ATL: What about his look? How did you develop it? Did you help decide what he would look like and what he would wear?
Huston: Everyone sort of chimed in and said how they thought he should be with the hair. We were sort of saying it’s a representation of what these women are used to, in essence. It’s very hard, and you can get very caught up in the vortex of the black hole [of], “How does this make sense?” There are simple questions like, “How do you dress a spirit?” You know what I mean? “How do you dress an entity?”
The tailoring of the clothes… what we wanted to do with that kind of stuff was make him mimic his situation a little bit, so if he was in a sort of lush, green garden, [he’d wear] something rather bright, something that sort of mimics the natural world. If he’s against certain types of wallpaper, he should somehow sort of blend into these things. So it’s sort of, tangibly, the world around him that he’s feeding from and using, and that’s why his style progresses with the ages, in essence. He’s mimicking those around him.
ATL: Your chemistry with Alexandra Daddario, who plays your witchy love interest, if you will, is off the charts, by the way.
Huston: She’s fantastic. Luckily, I got to work with the amazing Tongayi [Chirisa], who plays Ciprien Grieve as well; we did Antebellum together, and we just hit it off like a house on fire back then. So it was amazing having Tongayi on board.
Then I got to meet Alex, and you realize she’s probably the most down-to-earth, self-deprecating, wonderfully humorous person you’ll ever meet — just someone you want to go out and have dinner with and have a laugh with, like, that kind of person, which is so important when you’re doing something like a show because it’s a prolonged period of time that will reoccur.
So if it’s on a hit show, you want to be with someone who’s just cool, someone who’s just nice, and at the same time, supremely talented. She’s wonderful to work with and is a consummate professional — someone who really cares and puts her heart and soul into it.
At the same time, when they say “Cut,” they can be [both] silly, have fun, and talk about normal things.
ATL: Were you able to take advantage of the great food and music in New Orleans with the rest of the cast and crew?

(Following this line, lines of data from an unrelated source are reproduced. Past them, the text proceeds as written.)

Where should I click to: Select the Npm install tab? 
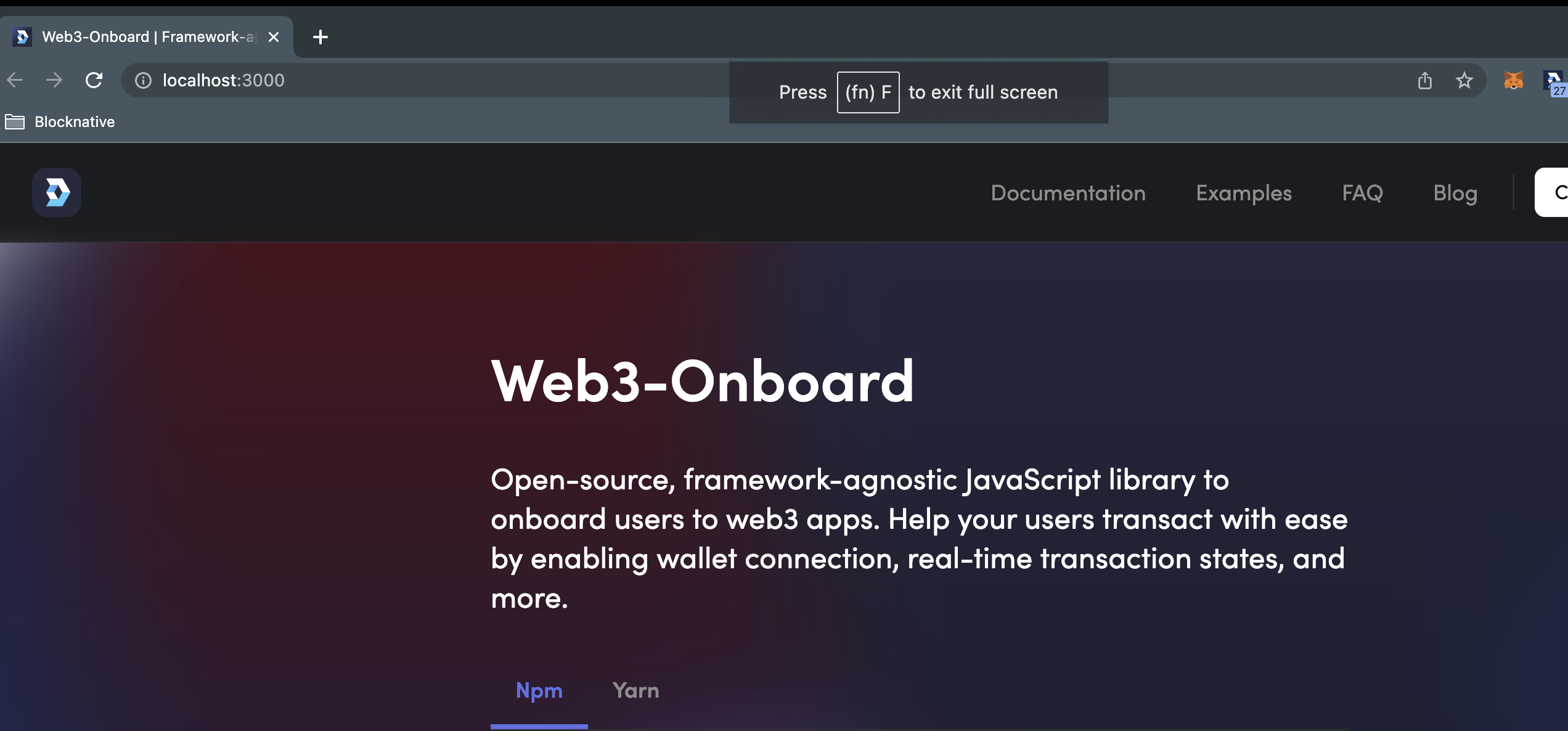(x=539, y=690)
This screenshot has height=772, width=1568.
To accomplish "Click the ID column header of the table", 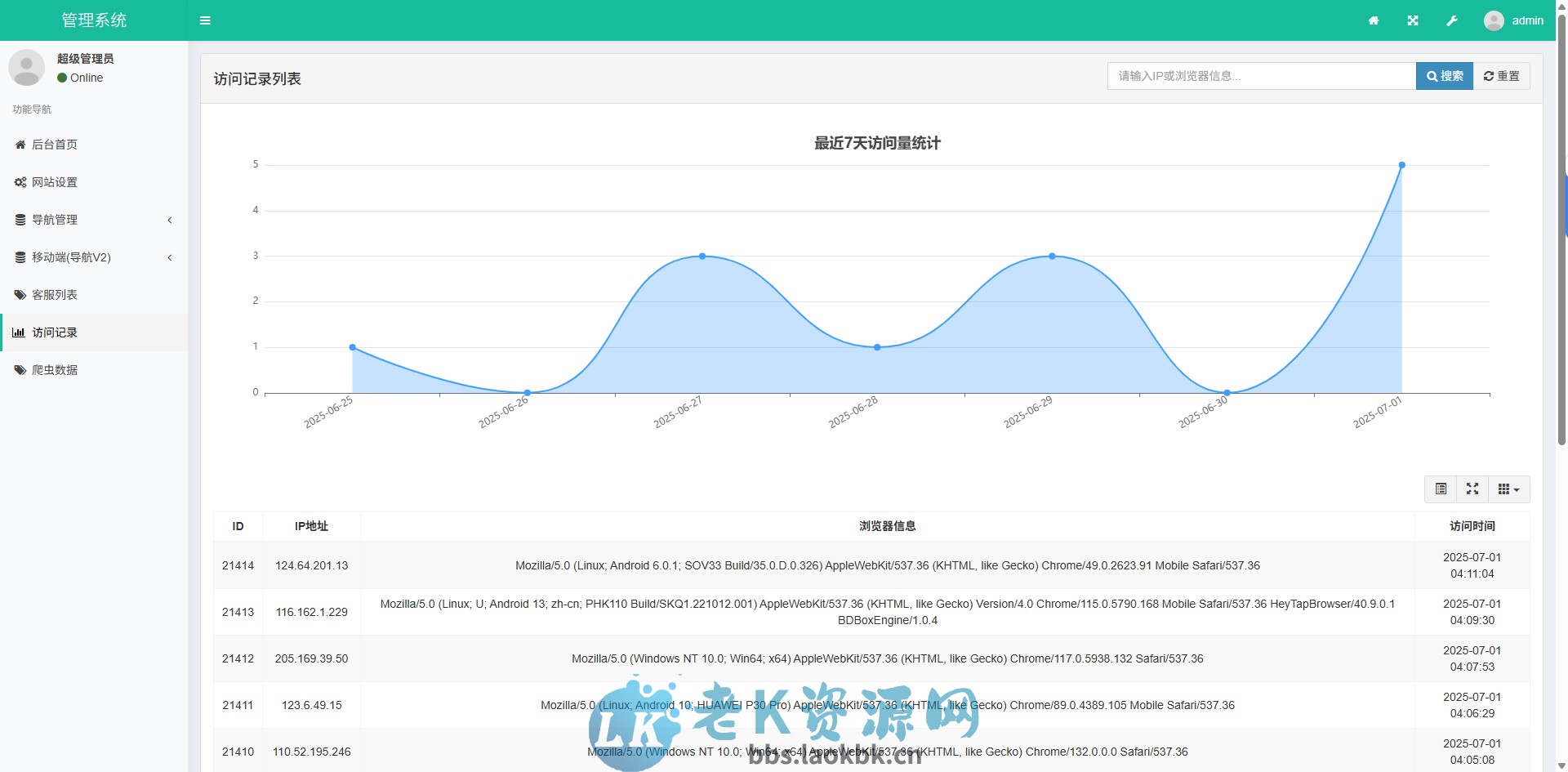I will (238, 526).
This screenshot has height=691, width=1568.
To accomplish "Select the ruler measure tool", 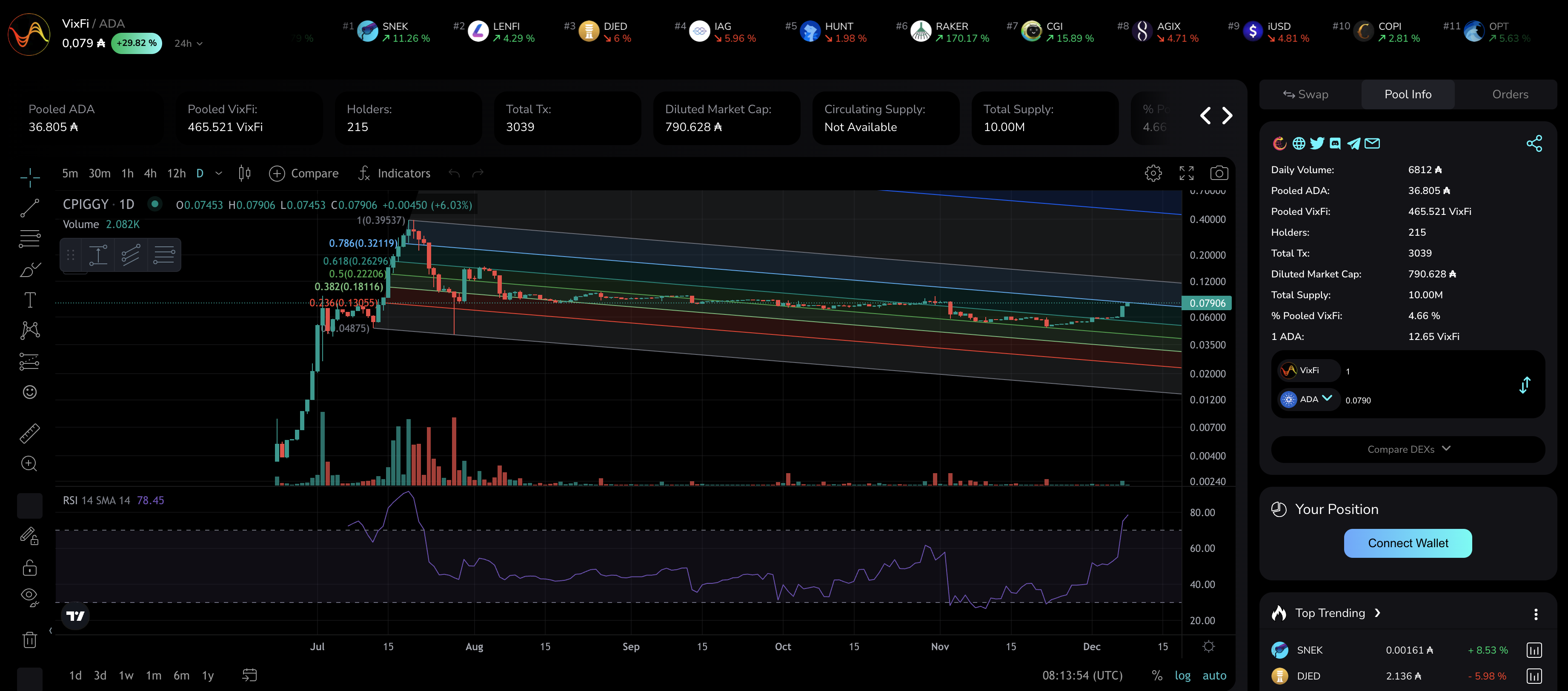I will [30, 433].
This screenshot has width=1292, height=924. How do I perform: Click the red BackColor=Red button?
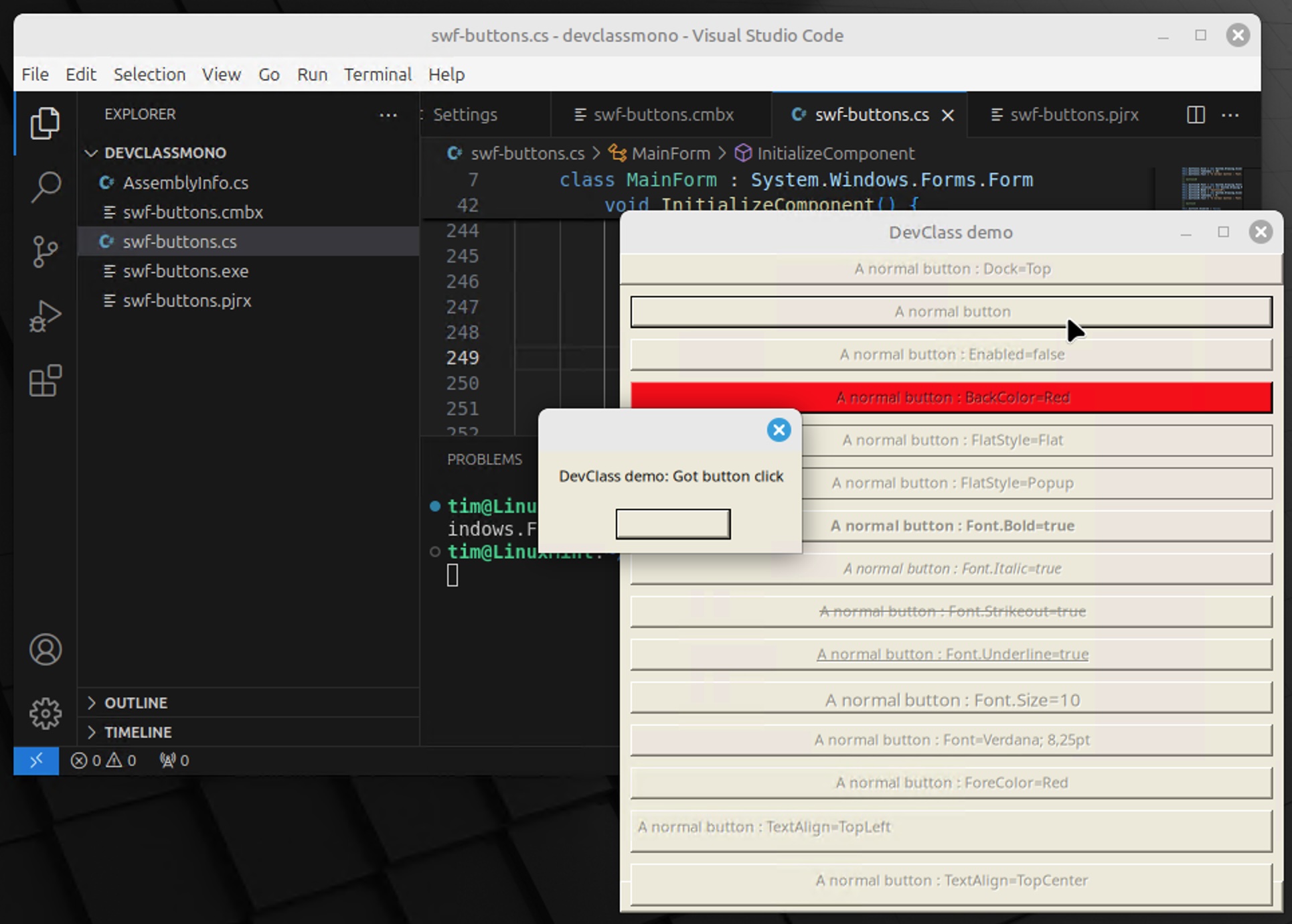click(x=952, y=397)
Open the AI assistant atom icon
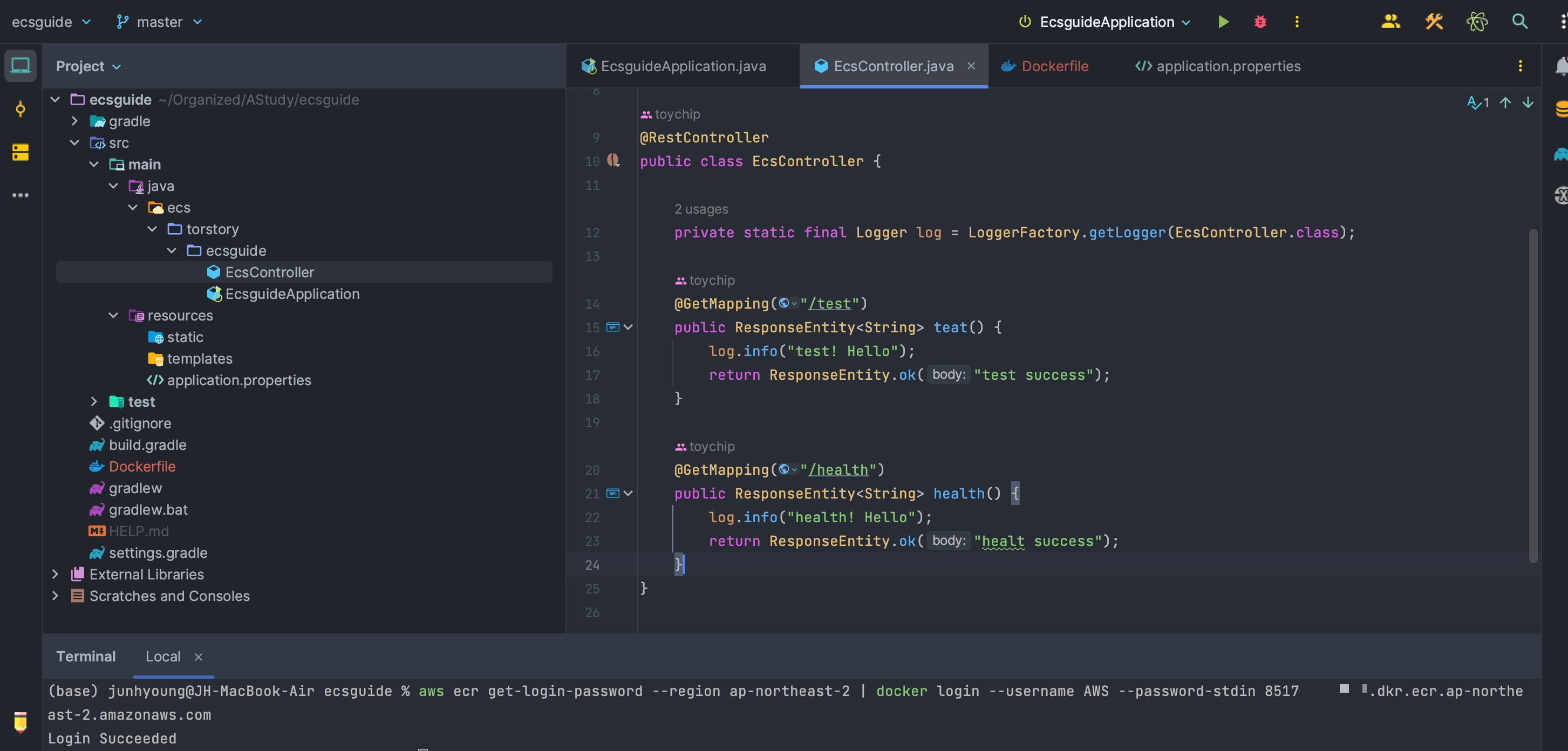 pyautogui.click(x=1476, y=22)
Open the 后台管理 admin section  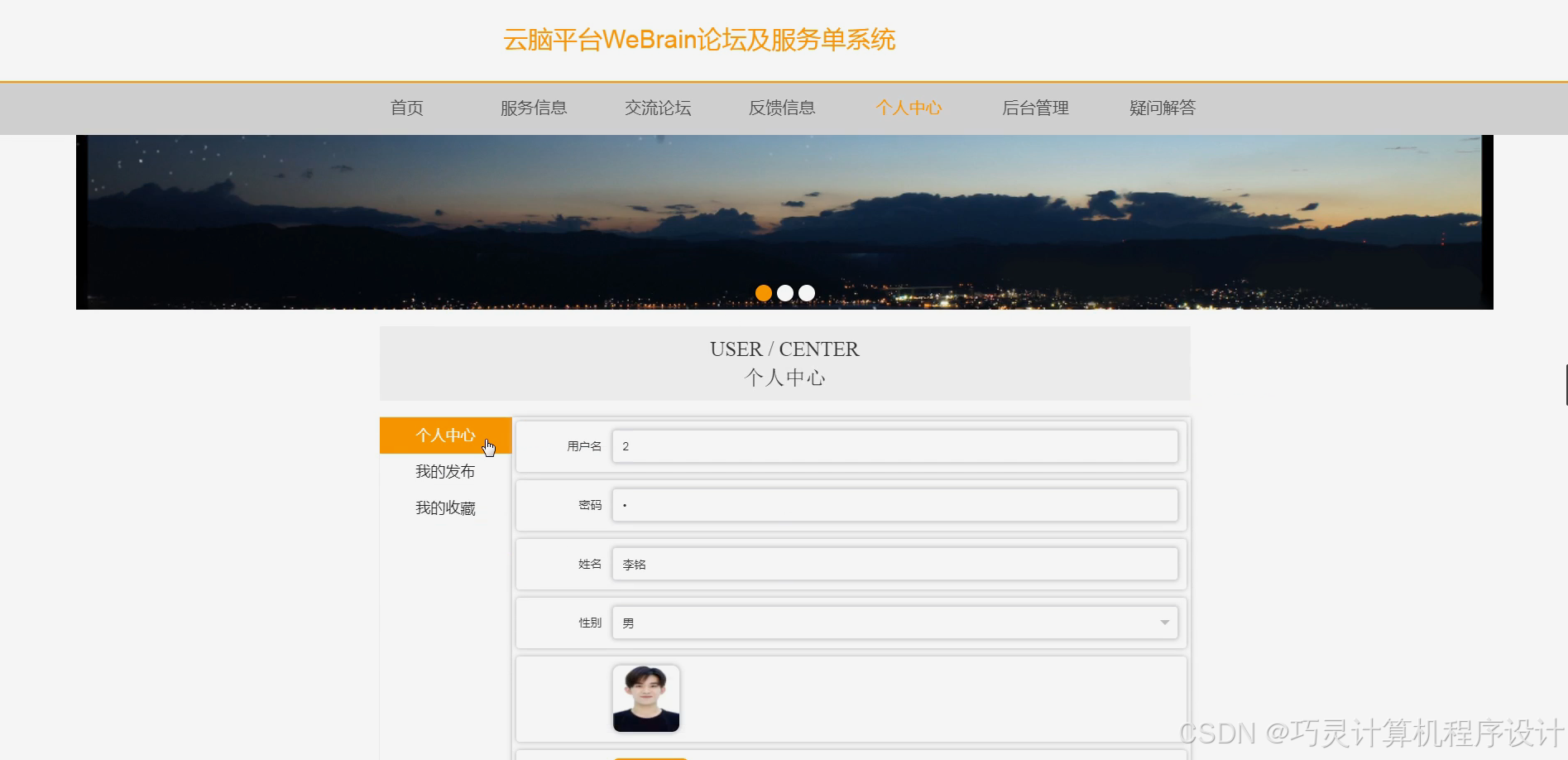click(1034, 108)
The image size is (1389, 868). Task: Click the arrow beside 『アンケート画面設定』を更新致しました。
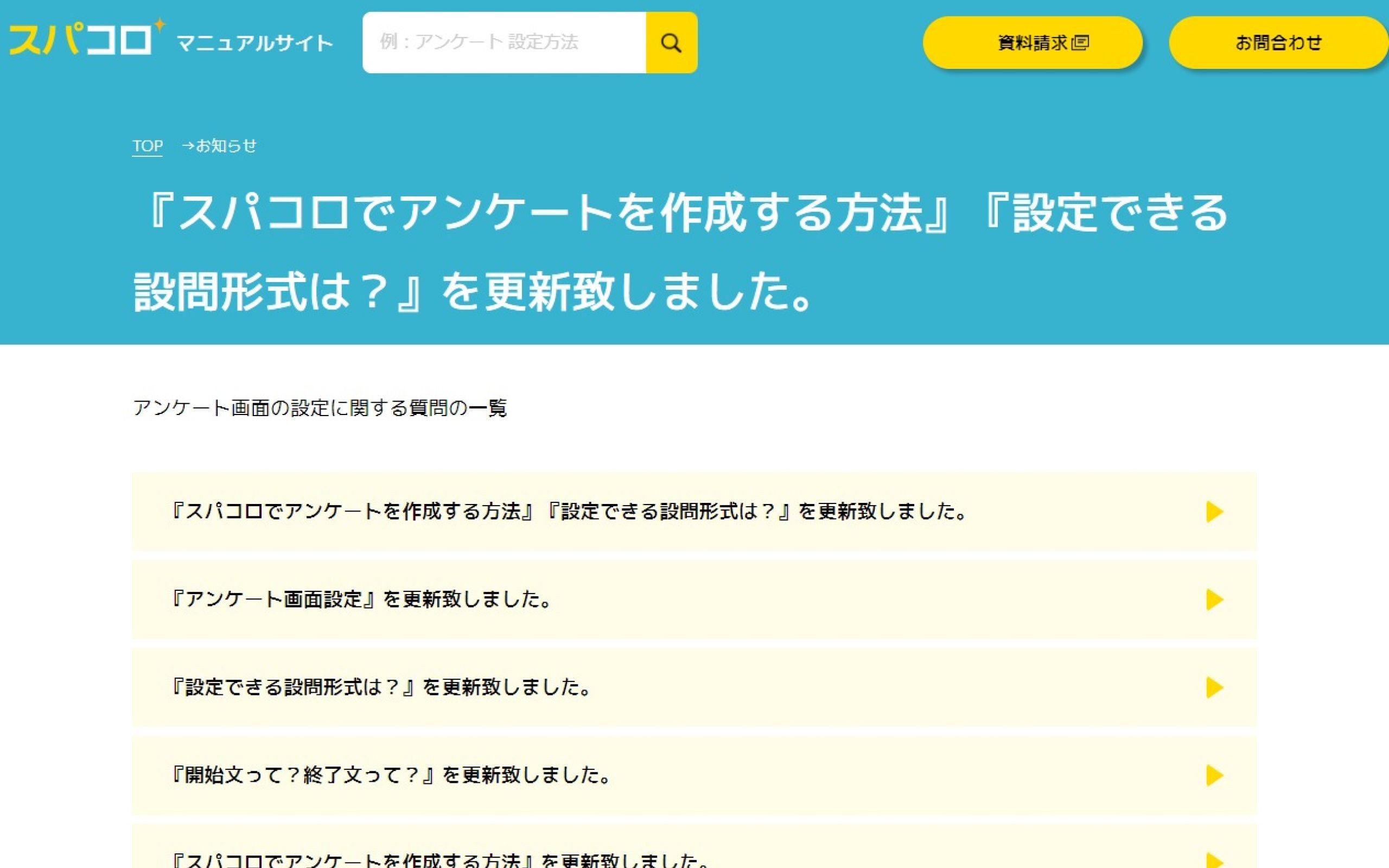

Huston: It’s quite a city, and you could probably get quite lost in that city, so you have to sort of be a little careful, rather controlled, and understand that it’s work. But at the same time, [there are some] phenomenal restaurants, wonderful bars, and great places to walk around. My kids would sometimes come out on their own and stay with me. We’d just do all of the sort of touristy stuff with my kids. They loved it, but yeah, it felt like there was always something to do.
ATL: So what are you most excited about for next season?
Huston: I hope the [Writers] Strike doesn’t take too long, but I completely support what they’re going through right now, and it’s going to have a knock-on effect, which is why they have all of the guilds’ support as well, at the moment [this interview was conducted prior to the DGA reaching a tentative deal]. But I’m really excited for Season 2. I’ve been given a few little tidbits, which I can’t say anything about. What I will say is that it’s all led to this.
When I had my first conversation [with the creatives], what I was most excited about as an actor, and what I was going to do, was the second season. We have a million surprises because these women, man, I tell you… Esta is a force to be reckoned with, and it’s very, very, very hard to take something as dense and prolific as Anne Rice is, you know, and “The Witching Hour,” the Mayfair series.
I think now that we’ve really found our footing, the next season is an opportunity to really dive even deeper into these characters and into the Anne Rice universe. It’s one of those moments where we were just discovering our characters before, and now we get to live them, and we actually get to do the stuff that I enjoy the most, which is really, really go deep.
Season 1 of Anne Rice’s Mayfair Witches is now streaming on AMC Plus.